* [Required task 1]:
Convert part of the listing into a JSON array of strings, one string per line and no blank lines. Begin at the line containing "Task: Run the Trade Confirmation report arrow" and stop after the line containing "[x=1160, y=43]".

* [Supplied passage]:
───
Matheus Rocha Pitta, Slab #70 (Twelfth Assault), 2016
Athena Contemporânea, Booth F 16
Brazilian artist Rocha Pitta has had a busy few years. Fresh off of a 2015 Delfina Foundation residency in London, he recently opened a solo exhibition, curated by the Guggenheim’s Pablo León de la Barra, at Casa França-Brasil in Rio de Janeiro. When this particular work popped up on de la Barra’s Instagram feed last week, little did we know that it was slated for Athena Contemporânea’s SP-Arte booth. Part of an ongoing series in which the artist embeds fragments from contemporary newspapers into concrete slabs, this piece shows a series of hands waving in the air, isolated from their original bodies. We’re left to wonder: Are they raised in celebration, or surrender? It’s this kind of thought-provoking ambiguity that bolsters Rocha Pitta’s entire body of work, which specializes in mining historical and contemporary media to shine light on our impending future.
───
* [Data entries]:
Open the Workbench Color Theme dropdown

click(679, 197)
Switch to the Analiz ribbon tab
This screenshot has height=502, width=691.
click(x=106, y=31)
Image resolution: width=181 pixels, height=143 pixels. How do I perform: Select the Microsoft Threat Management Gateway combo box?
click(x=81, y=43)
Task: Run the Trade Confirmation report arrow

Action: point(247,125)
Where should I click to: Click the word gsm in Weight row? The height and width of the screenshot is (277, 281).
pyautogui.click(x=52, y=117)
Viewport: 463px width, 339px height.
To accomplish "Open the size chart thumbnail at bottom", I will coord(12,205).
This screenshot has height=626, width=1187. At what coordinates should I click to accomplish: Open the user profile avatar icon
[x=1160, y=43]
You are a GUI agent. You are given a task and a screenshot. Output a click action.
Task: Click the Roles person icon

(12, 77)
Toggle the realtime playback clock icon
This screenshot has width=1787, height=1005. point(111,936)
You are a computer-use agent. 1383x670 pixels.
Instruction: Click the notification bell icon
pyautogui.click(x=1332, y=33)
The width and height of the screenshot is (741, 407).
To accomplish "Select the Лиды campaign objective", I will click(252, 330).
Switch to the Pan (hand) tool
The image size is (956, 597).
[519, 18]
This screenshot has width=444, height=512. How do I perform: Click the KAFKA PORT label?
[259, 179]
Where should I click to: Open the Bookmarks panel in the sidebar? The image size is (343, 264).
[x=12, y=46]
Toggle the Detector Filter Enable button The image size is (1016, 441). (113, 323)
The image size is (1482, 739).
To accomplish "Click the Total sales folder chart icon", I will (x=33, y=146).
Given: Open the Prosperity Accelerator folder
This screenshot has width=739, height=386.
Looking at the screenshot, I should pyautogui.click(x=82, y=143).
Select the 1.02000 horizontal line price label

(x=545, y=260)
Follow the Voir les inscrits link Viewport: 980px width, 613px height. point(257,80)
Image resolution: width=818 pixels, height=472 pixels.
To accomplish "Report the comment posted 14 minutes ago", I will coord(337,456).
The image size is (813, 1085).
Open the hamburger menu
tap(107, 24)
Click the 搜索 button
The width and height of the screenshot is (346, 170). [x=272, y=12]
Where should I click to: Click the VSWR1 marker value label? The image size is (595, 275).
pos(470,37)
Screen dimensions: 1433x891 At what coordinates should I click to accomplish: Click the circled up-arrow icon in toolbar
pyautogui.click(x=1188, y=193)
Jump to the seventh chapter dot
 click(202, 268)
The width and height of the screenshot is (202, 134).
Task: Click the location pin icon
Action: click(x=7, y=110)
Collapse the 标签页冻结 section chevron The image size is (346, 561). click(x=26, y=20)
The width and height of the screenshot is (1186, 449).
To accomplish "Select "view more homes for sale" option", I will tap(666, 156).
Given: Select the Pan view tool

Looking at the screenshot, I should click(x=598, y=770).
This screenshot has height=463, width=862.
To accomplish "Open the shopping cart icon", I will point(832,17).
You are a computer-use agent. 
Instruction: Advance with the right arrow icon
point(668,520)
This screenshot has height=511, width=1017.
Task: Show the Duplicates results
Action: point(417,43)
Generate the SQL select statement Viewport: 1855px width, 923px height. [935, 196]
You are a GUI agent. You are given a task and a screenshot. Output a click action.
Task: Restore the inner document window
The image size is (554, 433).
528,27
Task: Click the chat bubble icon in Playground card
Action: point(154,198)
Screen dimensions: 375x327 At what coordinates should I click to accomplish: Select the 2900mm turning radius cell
───
* [Required task 2]:
Carry on the passage about Matheus Rocha Pitta's concrete slab from the point where it stops.

* [Exercise response 1]:
[
  "Task: Run the Trade Confirmation report arrow",
  "Action: point(247,125)",
  "Where should I click to: Click the word gsm in Weight row? The height and width of the screenshot is (277, 281).",
  "pyautogui.click(x=52, y=117)",
  "Viewport: 463px width, 339px height.",
  "To accomplish \"Open the size chart thumbnail at bottom\", I will coord(12,205).",
  "This screenshot has height=626, width=1187. At what coordinates should I click to accomplish: Open the user profile avatar icon",
  "[x=1160, y=43]"
]

* [Exercise response 2]:
Almandrade, untitled, 1999
Galeria Baró, Booth F 10
While lesser-known to an international audience, Almandrade (born Antônio Luiz M. Andrade) has recently been recognized in solo exhibitions—and on the South American fair circuit—as a pioneer of Brazilian visual poetry, a movement that took hold in the 1960s and ’70s. This elegant mid-career sculpture siphons the artist-cum-architect’s interests in visual language, constructivism, and minimalism into one very small, albeit arresting, form. We predict you’ll see more of Almandrade’s diverse body of work, which mingles early text-based ink drawings with more recent color- and line-driven paintings and sculptures, as post-war South American art continues to gain global traction.
Carla Chaim, Presença, 2015
Casa Nova Arte e Cultura Contemporanea, Booth B 08
Last year, after winning the Centro Cultural Banco de Brasil Contemporary Award, Chaim transformed the prize’s namesake São Paulo museum by swathing one of its galleries with a colossal graphite installation—and recording the arduous task in time-lapse videos. The gesture is part of the São Paulo-based artist’s performative practice, which tracks the ephemeral (and often invisible) nature of artistic process. At SP-Arte, evidence of her most recent experiments are on view, the most compelling of which is the video Presença. In it, Chaim applies strips of black tape to the walls of a small white gallery, only to reenter the room moments later to change the configuration of the tape—and likewise the perceived architecture of the room. It is a mesmerizing meditation on the power of the human hand to shape our surroundings.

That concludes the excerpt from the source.